The Case for Energy Psychology - Page 4

Despite the field's attempts to self-correct, including forming a professional organization to advance research, practice standards, and humanitarian projects, EP remained an outcast within the world of psychotherapy. As recently as last December, the American Psychological Association (APA) denied, for the third time, the Association for Comprehensive Energy Psychology's application to become a CE sponsor, in effect affirming a decade-old policy banning APA sponsors from granting CEs to psychologists for studying EP. Arguing that "sufficient controversy exists to render uncertain the credibility of [EP's] claims and theory," the ruling disregarded existing research as well as the APA's own published criteria on acceptable CE content (the basis for this assertion is presented at http://energymed.org/ep/ACEP-on-APA-CE-Standards.pdf), but it did affirm the old maxim that you never get a second chance to make a first impression.

Evidence Accumulates

Despite continuing professional skepticism, empirical evidence for EP's effectiveness has been accumulating. After its rocky beginnings, the field cut its teeth by deploying treatment teams to more than a dozen countries to provide mental health services following natural and human disasters. Outcome data systematically collected in at least five of these countries, and corroborated by local healthcare authorities who had no stake in EP, were encouraging. The first research using established measures to investigate treatment outcomes with disaster survivors was conducted in 2006 by a team led by psychologist Caroline Sakai (see sidebar), working with an orphanage in Rwanda. Of the 400 orphans living or schooled at the facility, 188 had lost their families during the ethnic cleansing 12 years earlier. Many had witnessed their parents being slaughtered, and they were still having severe symptoms of PTSD, including flashbacks, nightmares, bedwetting, withdrawal, or aggression. The study focused on the 50 teenagers identified by the caregivers as having the greatest difficulties. All 50 were rated on a standardized symptom inventory for caregivers and scored above the PTSD cutoff. Each then received a single acupoint-tapping session lasting 20 to 60 minutes, combined with approximately 6 minutes spent learning two simple relaxation techniques. Not only did the scores of 47 of the 50 adolescents fall below the PTSD range following this brief intervention, these improvements in serious conditions that had persisted for more than a decade held at a one-year follow-up.

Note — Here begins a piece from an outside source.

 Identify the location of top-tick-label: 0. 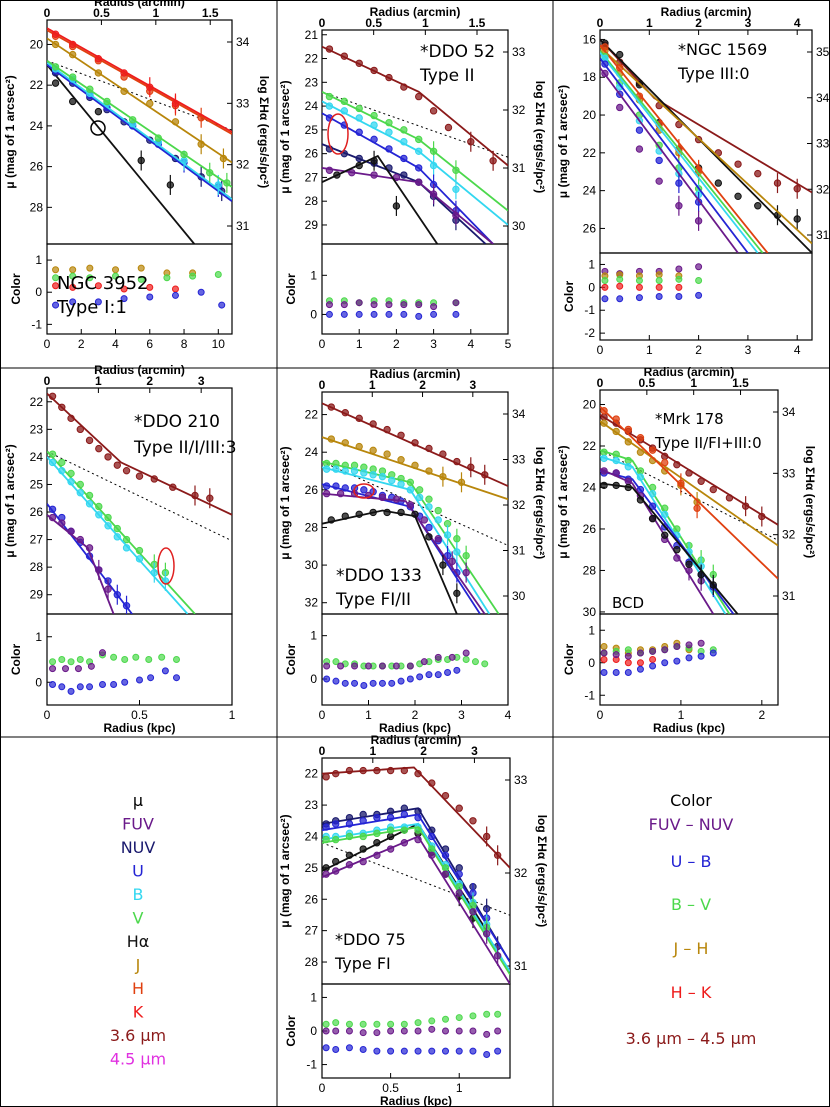
(600, 383).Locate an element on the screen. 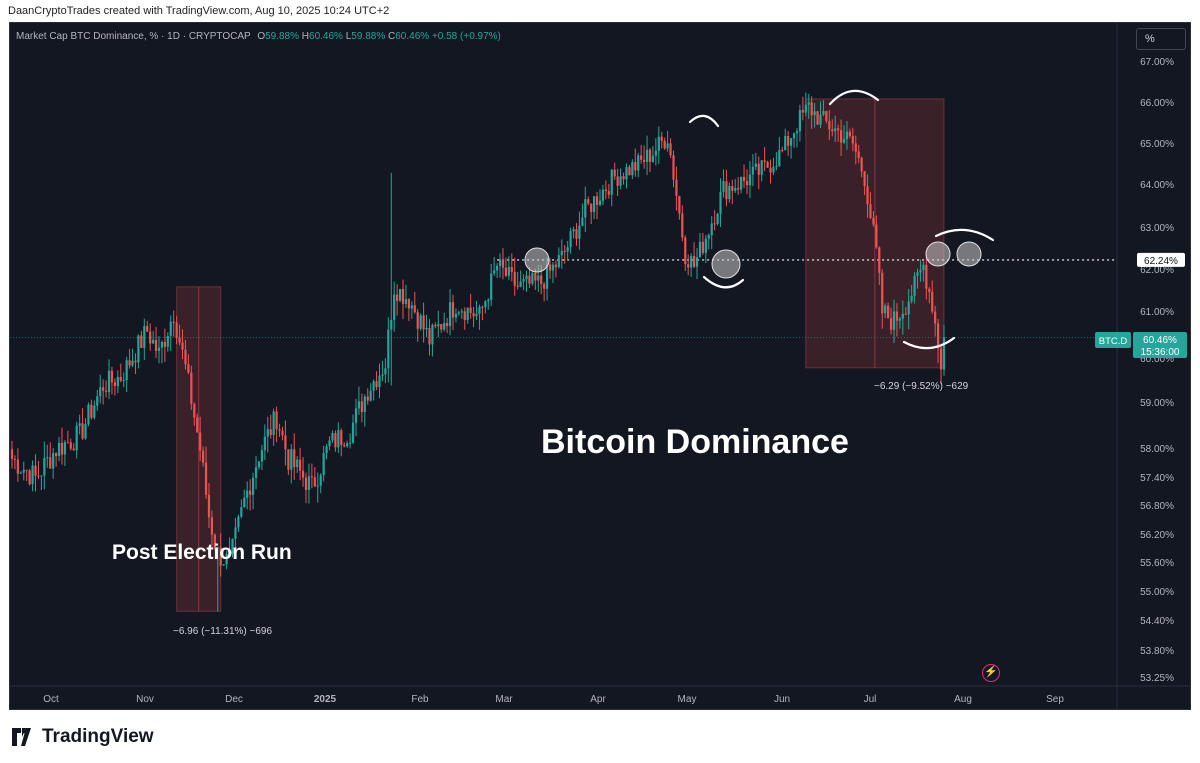 This screenshot has height=763, width=1200. countdown-timer: 15:36:00 is located at coordinates (1160, 352). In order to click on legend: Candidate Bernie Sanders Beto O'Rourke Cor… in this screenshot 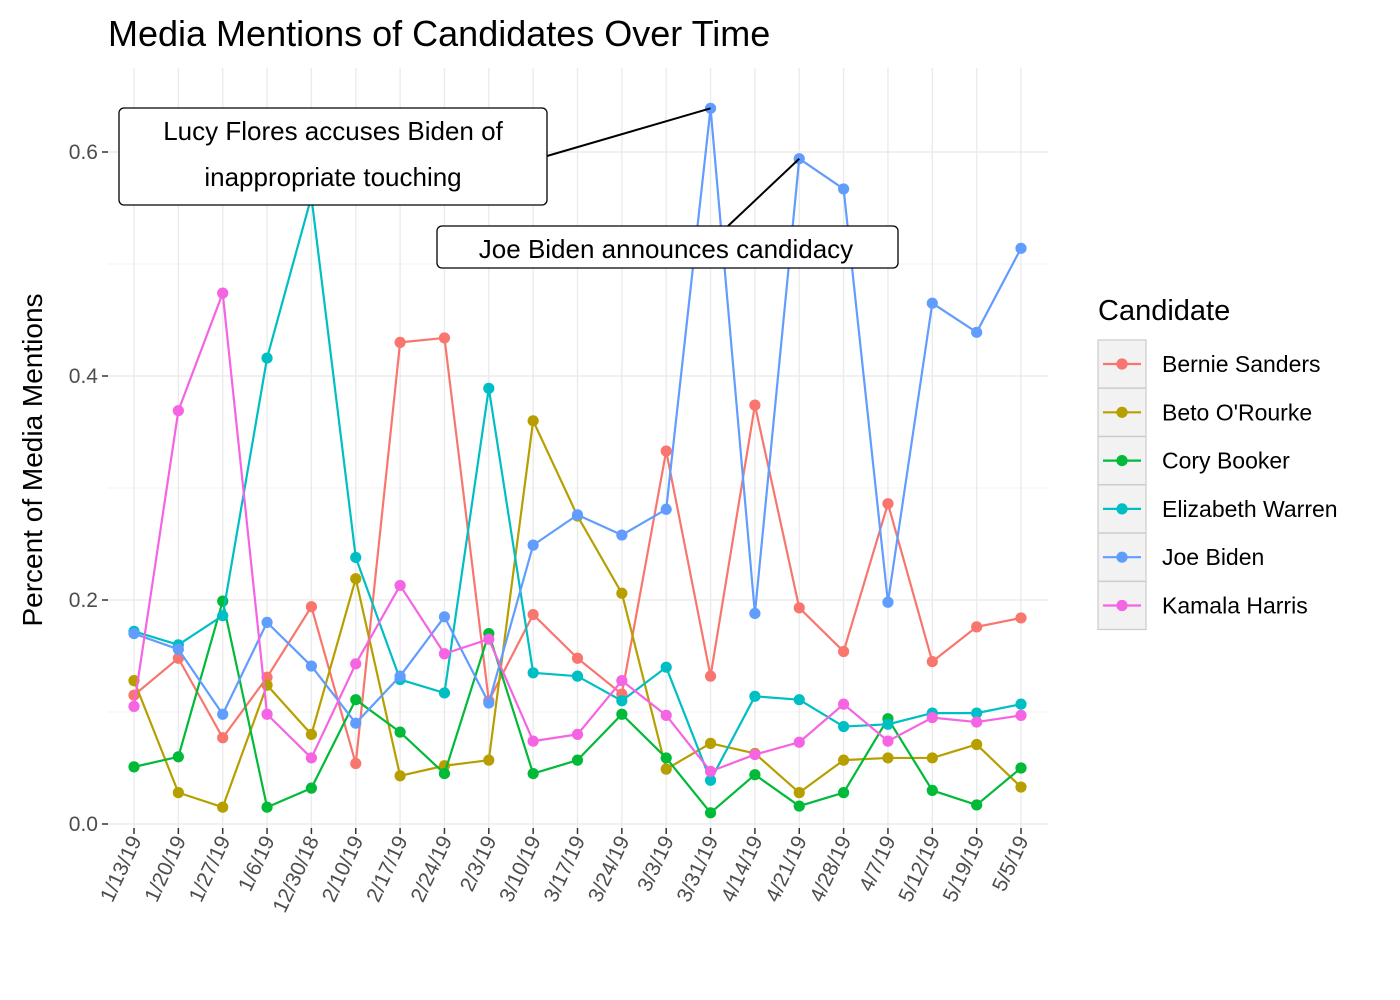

Another recent study, a randomized, controlled trial (the scientific "gold standard" for establishing the effectiveness of a treatment) with traumatized male adolescents in Peru also used a single acupoint-tapping session. The findings, currently under peer review, showed that 16 boys who'd been abused all scored above the PTSD cutoff on a standardized self-report inventory before treatment. Of this group, 8 were given a single EP session, after which none scored in the PTSD range, and they were still below the cutoff a month later. Scores for the 8 in the waitlist control group were unchanged at the one-month follow-up.

In the first randomized controlled trial of the use of EP with combat veterans, presented last April at the Society of Behavioral Medicine Conference in Seattle, 49 vets showed dramatic improvement after six treatment sessions—42 of them no longer scored above the PTSD cutoff. Conducted under auspices of the Vets Stress Project (see http://stressproject.org), participants were recruited from throughout the U.S. and treated by volunteer practitioners. The gains persisted at the six-month follow-up. There was only one dropout. In contrast, less than one 1 in 10 of the 49,425 veterans of the Iraq and Afghan wars with newly diagnosed PTSD who sought care from facilities run by the Department of Veterans Affairs actually completed the conventional treatments recommended.

After the Seattle report, I contacted the study's principal investigator and asked whether I could interview some of the therapists involved. One of them, Ingrid Dinter, described to me her work with Keith, an infantry soldier who'd served in the Mekong Delta during the Vietnam War. He'd reported that in his initial therapy session in April 2008 that he'd seen "many casualties on both sides. More than three decades later, he was still tormented with nightmares and repeated flashbacks. "Sometimes I think I see Viet Cong soldiers behind bushes and trees," he added. His severe insomnia, complicated by the nightmares, made him fatigued and unable to function during the day. He'd been diagnosed with PTSD and reported that his group and individual therapy through the Department of Veterans Affairs (VA) hadn't helped with his symptoms.

Keith had six hour-long sessions with Dinter, during which she had him tap on acupoints while he focused on traumatic war memories and other psychological stressors. In their first session, he reported that since the war's conclusion, he'd rarely gotten more than one to two hours of sleep at a stretch, and averaged about two nightmares each night. By the end of the six sessions, he was getting seven to eight hours of uninterrupted sleep and was having no nightmares. He said that other symptoms, such as intrusive memories, startle reactions, and overwhelming obsessive guilt, had abated as well. A six-month follow-up interview and further testing showed that the improvements held. A 10-minute clip containing brief excerpts of interviews with four combat veterans before and after EP treatment, along with snippets from the treatments they received, can be found at www.vetcases.com.